WORK INSTRUCTION.
The output should be every line below that includes the word "Government".

Collection entries:

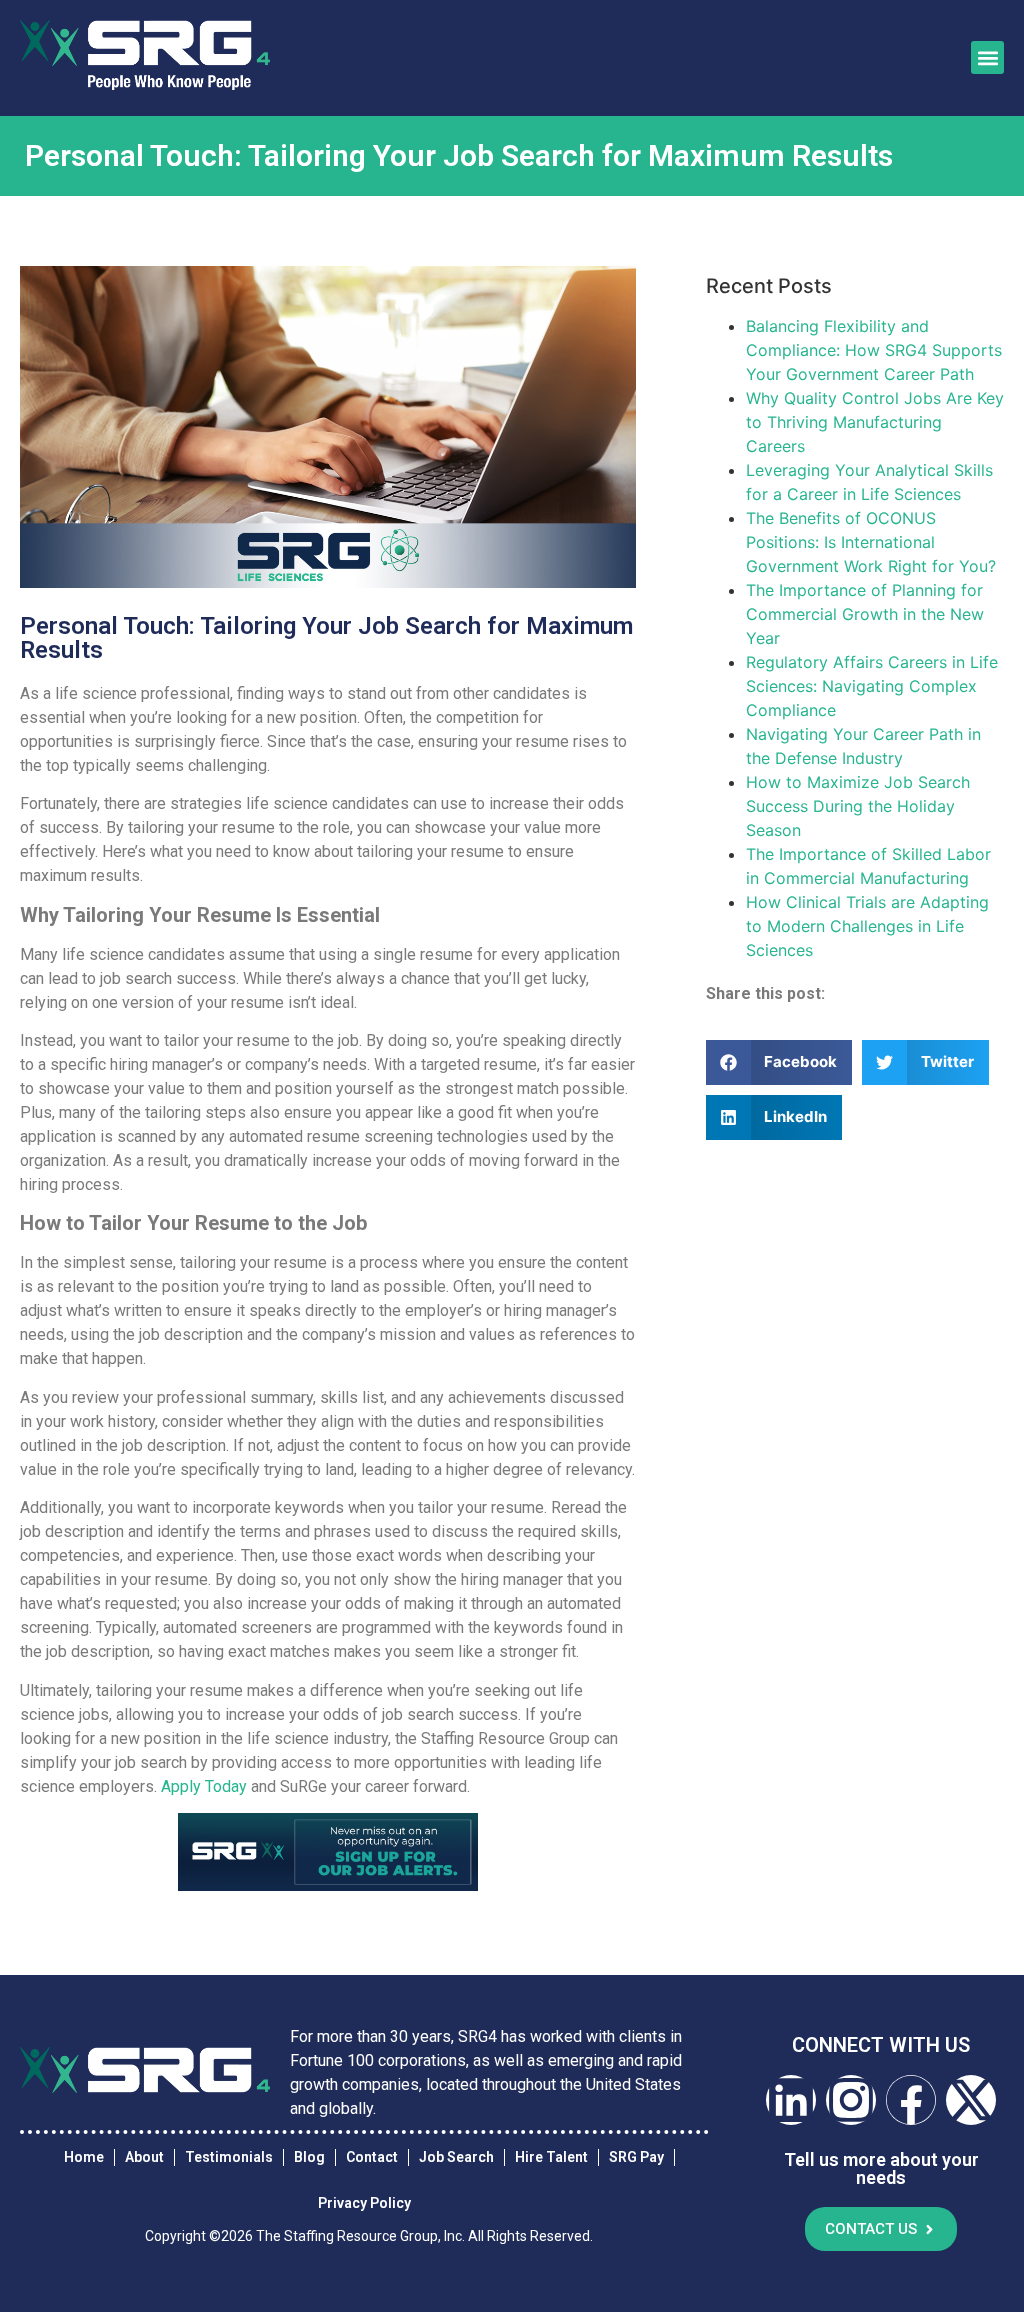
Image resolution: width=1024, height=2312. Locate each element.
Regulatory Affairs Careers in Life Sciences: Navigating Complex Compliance (872, 686)
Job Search (456, 2157)
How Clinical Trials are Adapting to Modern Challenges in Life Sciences (867, 926)
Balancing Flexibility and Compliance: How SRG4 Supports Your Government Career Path (874, 350)
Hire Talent (551, 2157)
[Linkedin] (791, 2100)
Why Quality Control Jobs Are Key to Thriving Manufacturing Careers (875, 422)
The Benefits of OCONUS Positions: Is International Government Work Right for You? (871, 542)
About (144, 2157)
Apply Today (204, 1786)
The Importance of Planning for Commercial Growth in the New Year (865, 614)
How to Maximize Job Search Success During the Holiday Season (858, 806)
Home (84, 2157)
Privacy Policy (364, 2203)
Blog (309, 2157)
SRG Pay (636, 2157)
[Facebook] (911, 2100)
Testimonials (229, 2157)
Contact (372, 2157)
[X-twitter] (971, 2100)
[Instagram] (851, 2100)
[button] (987, 57)
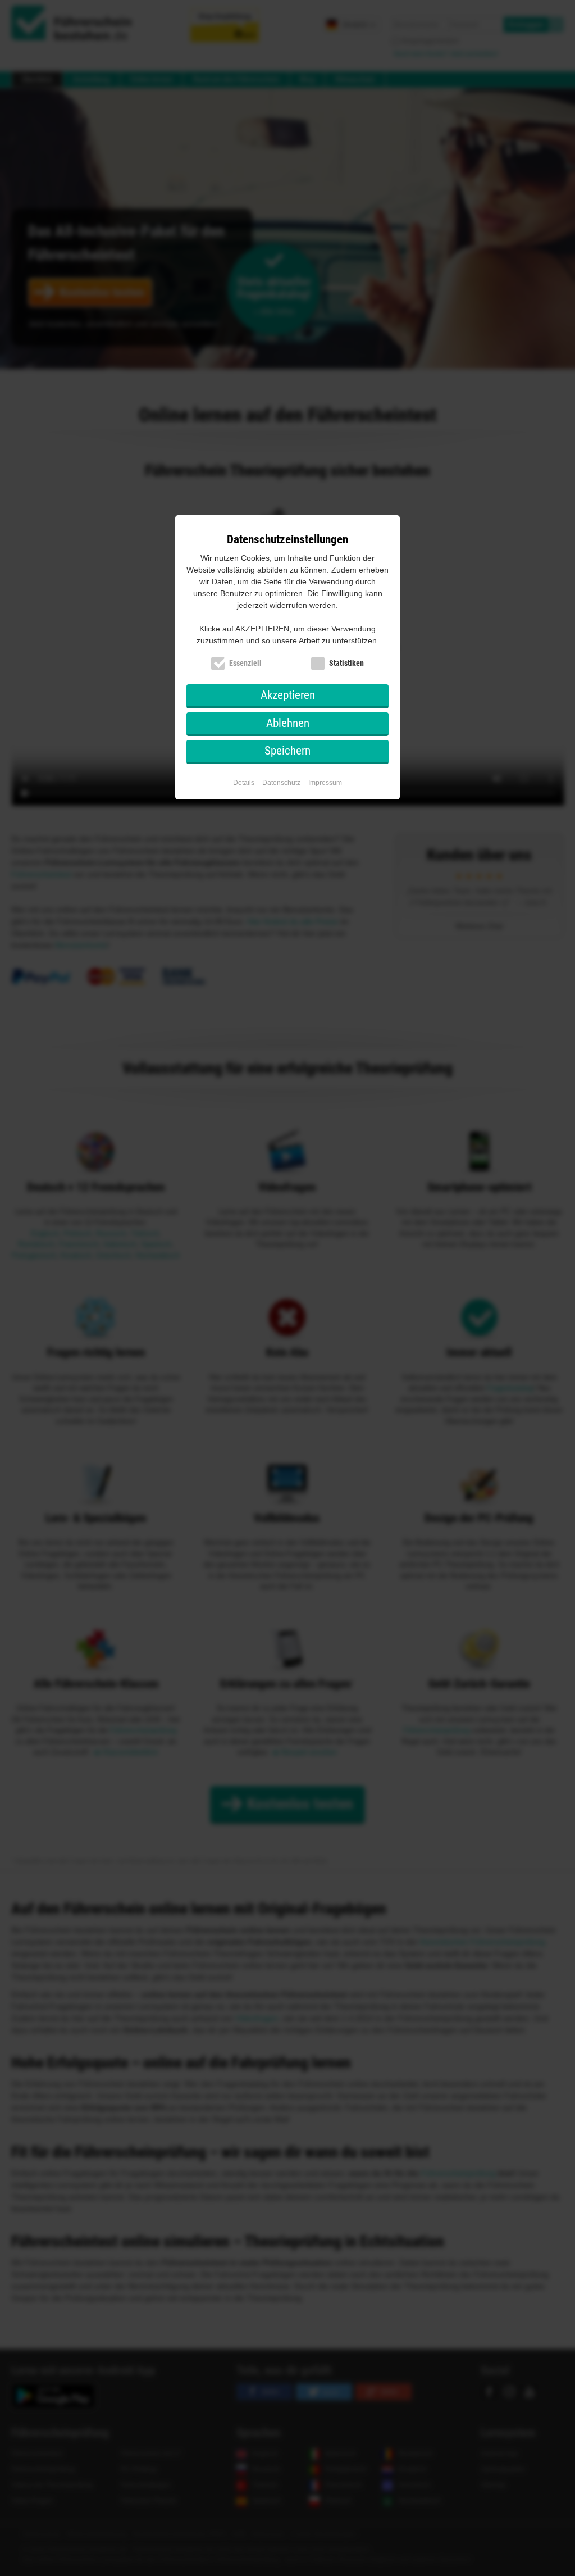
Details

ANSWER FOR THIS EXERCISE.
Balancing Flexibility and Compliance: How SRG4 Supports Your Government Career Path (874, 350)
The Benefits of OCONUS Positions: Is International Government Work Right for You? (871, 542)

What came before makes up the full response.